**Work task**: Leaving all pictures out, output exactly and only the line containing "You are a GUI" and the lines that follow it to the end of the material below.

┄┄┄┄┄┄

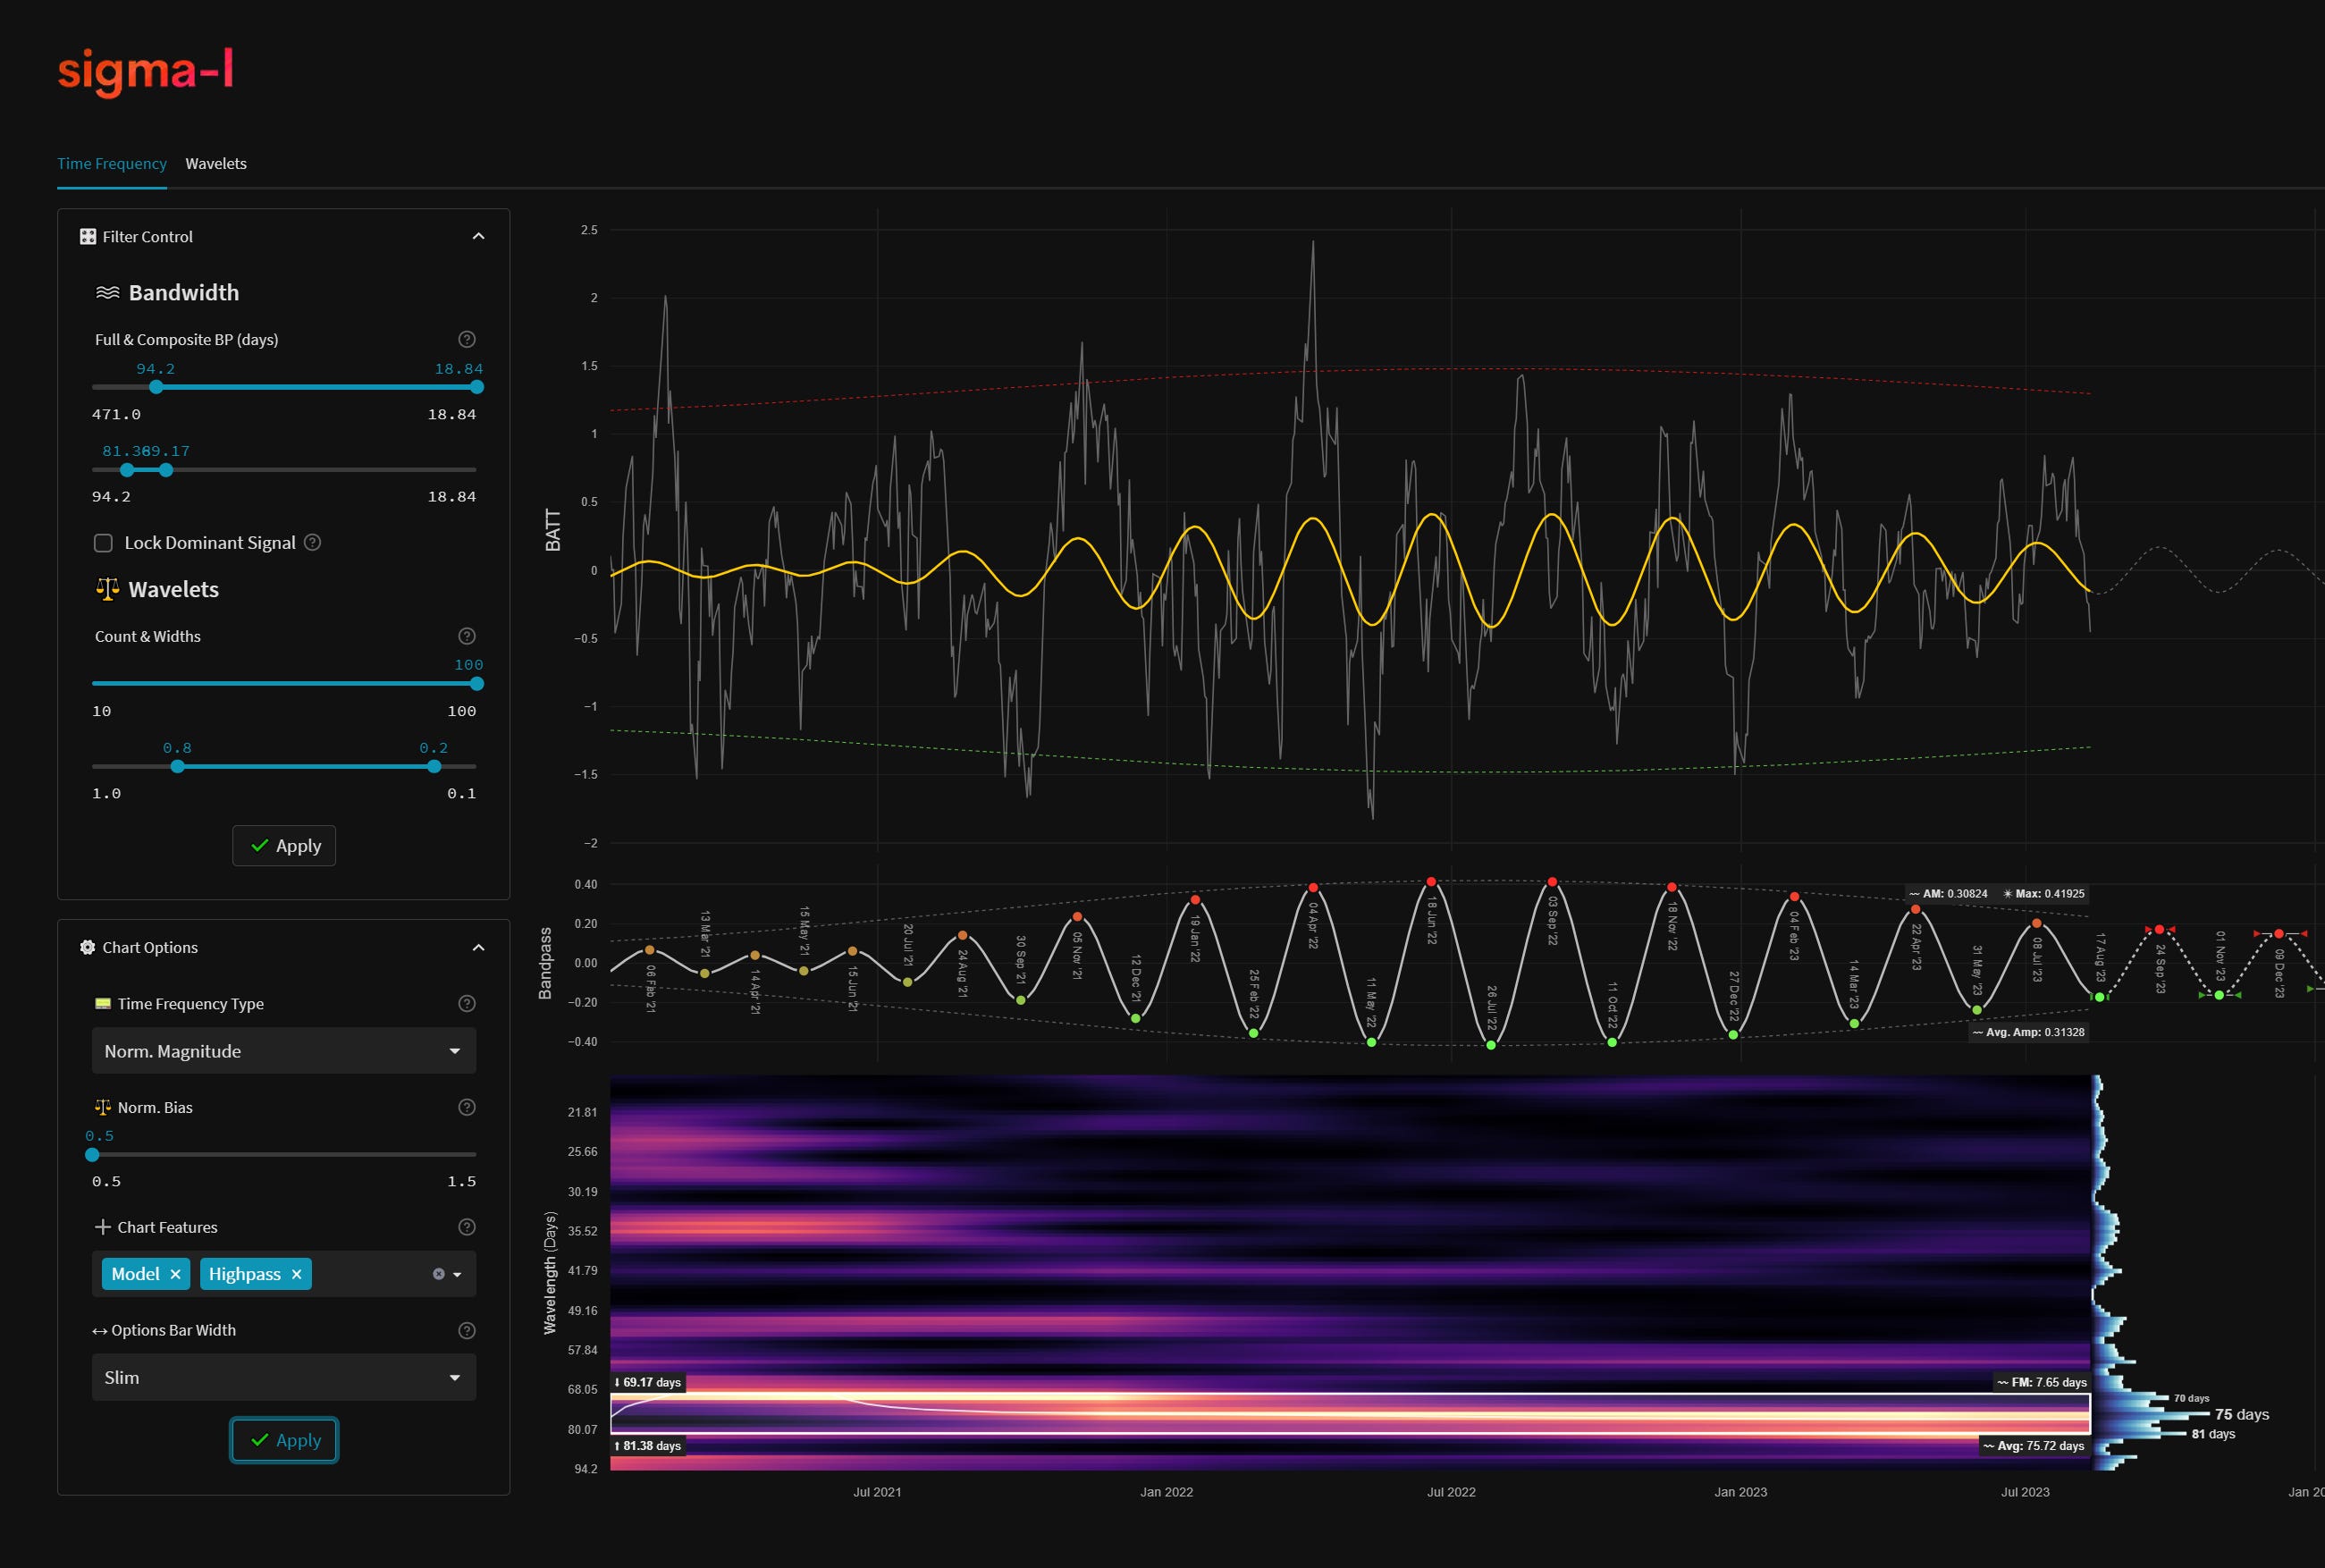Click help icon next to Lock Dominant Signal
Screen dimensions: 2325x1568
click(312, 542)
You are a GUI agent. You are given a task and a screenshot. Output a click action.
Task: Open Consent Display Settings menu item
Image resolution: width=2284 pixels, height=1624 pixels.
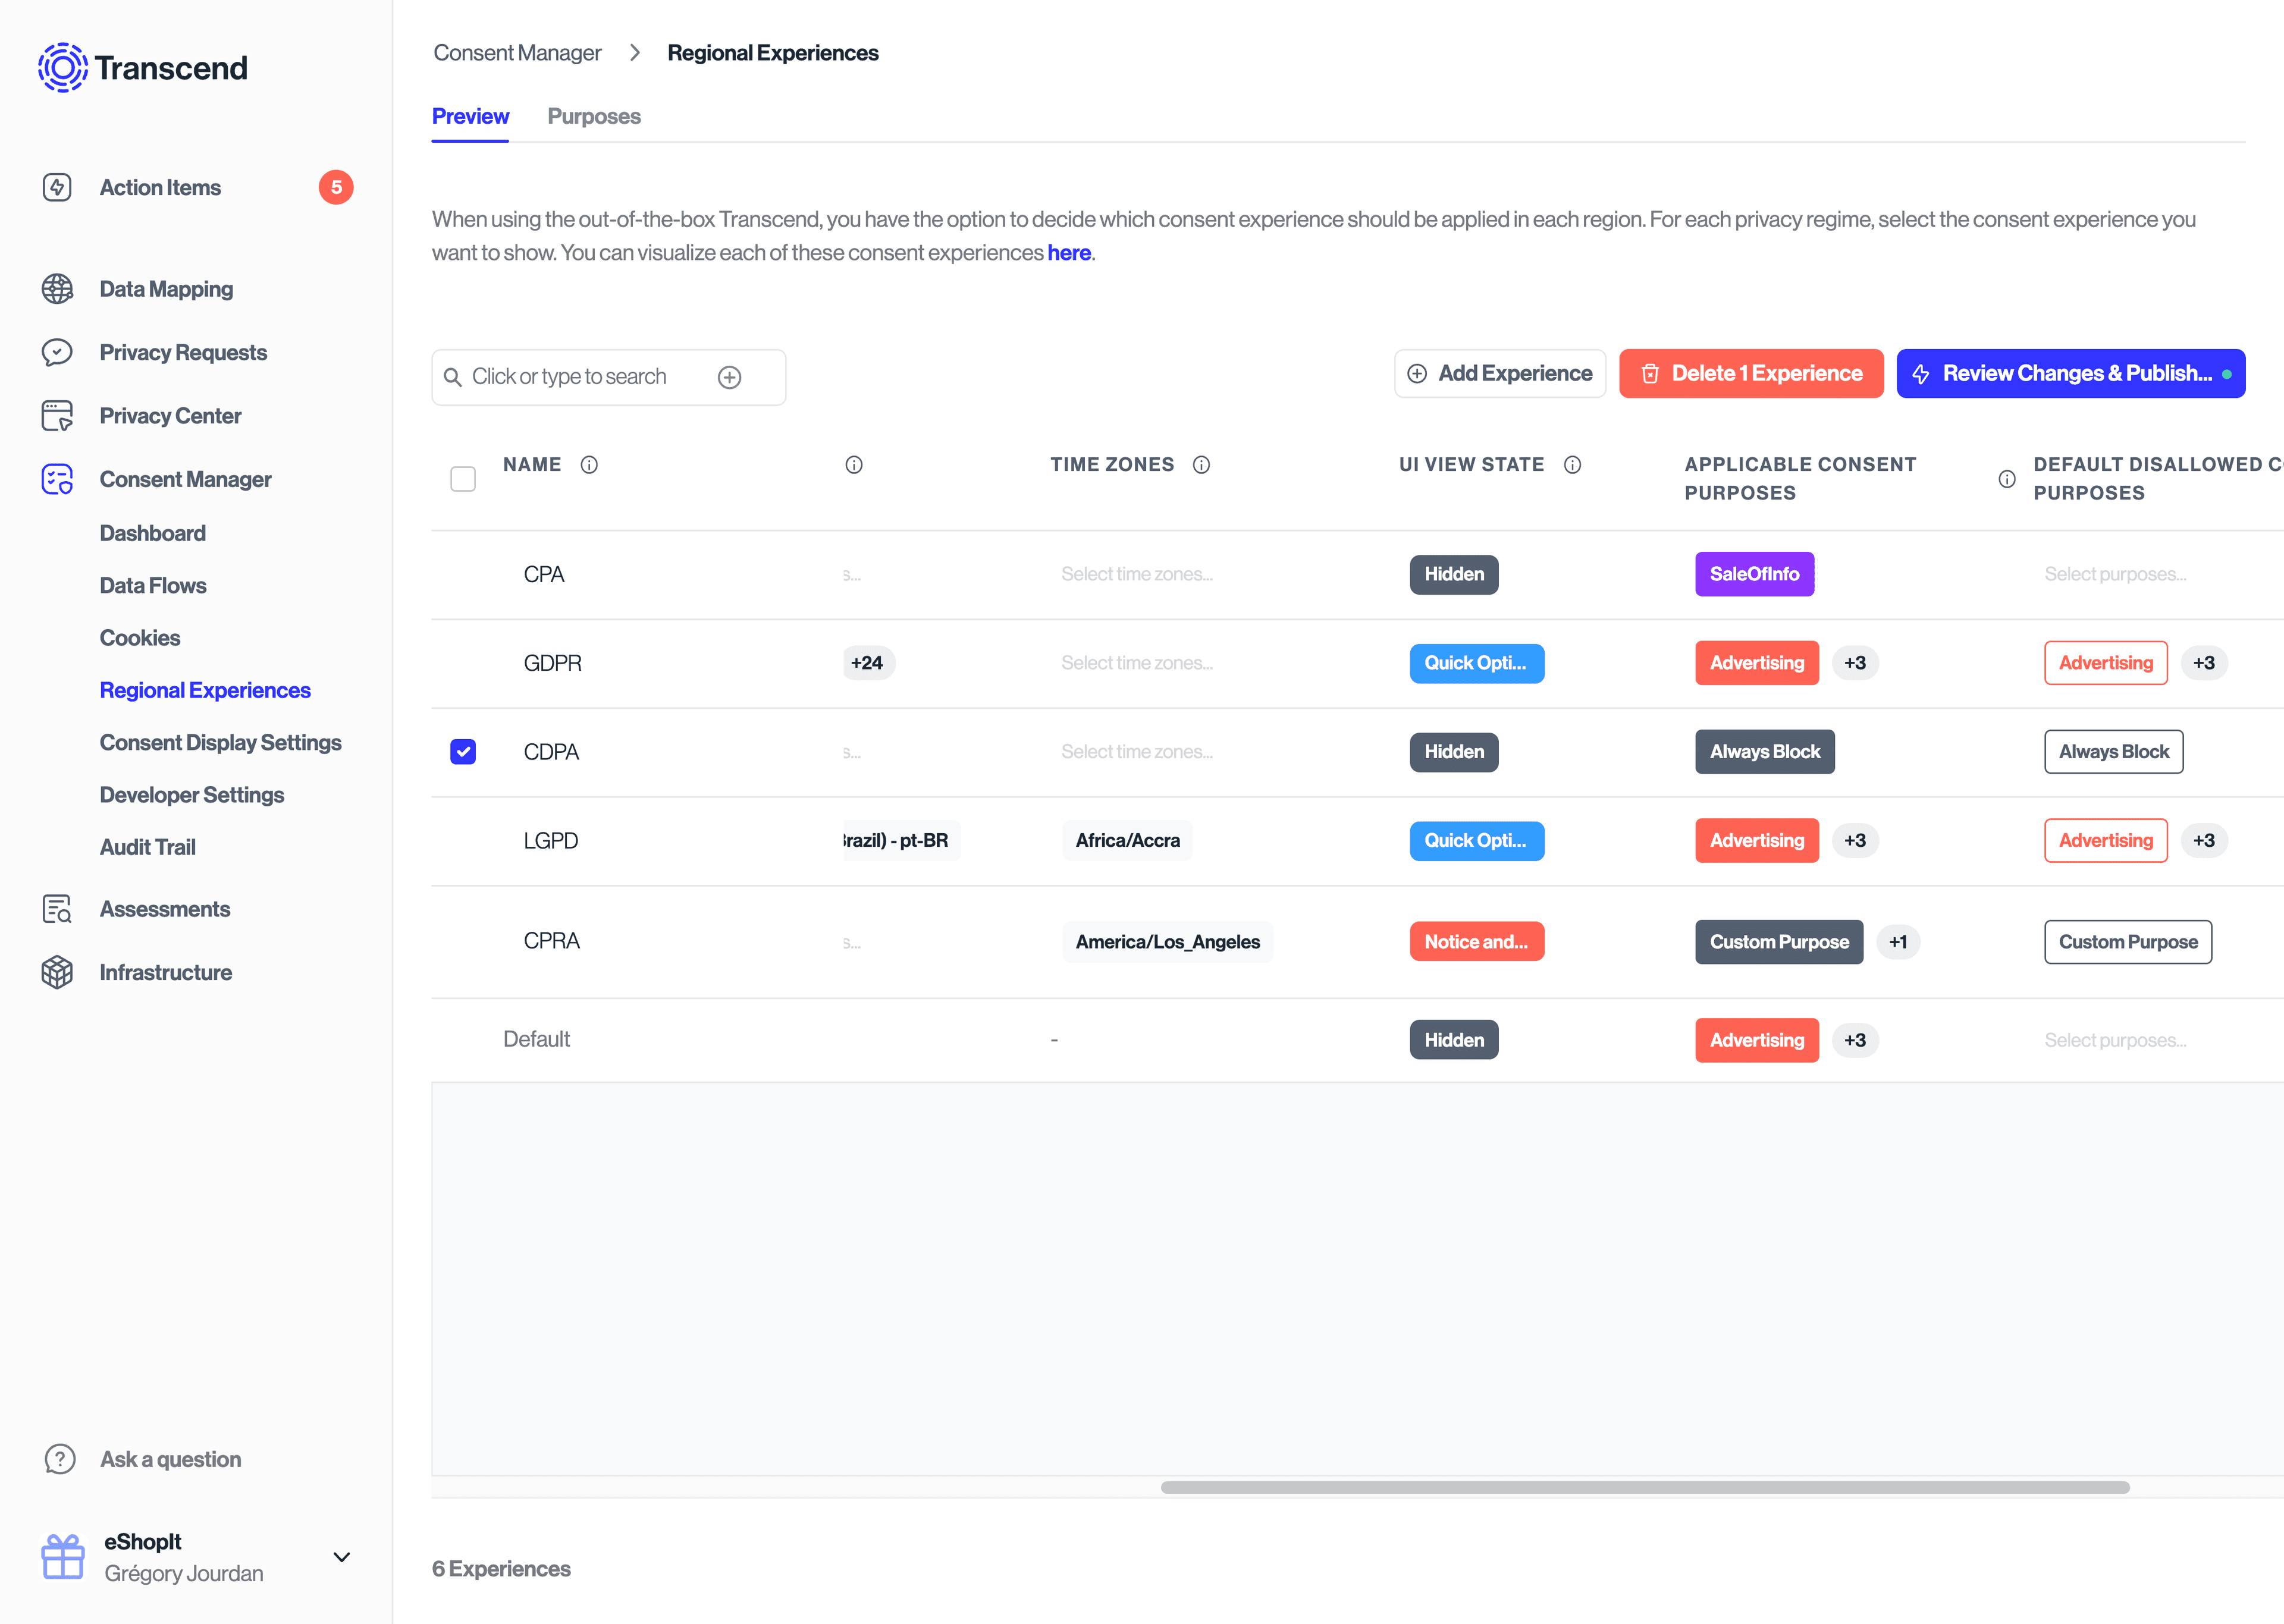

┄┄┄┄┄┄

**Task response**:
You are a GUI agent. You are given a task and a screenshot. Output a click action.
Task: Open Consent Display Settings menu item
Image resolution: width=2284 pixels, height=1624 pixels.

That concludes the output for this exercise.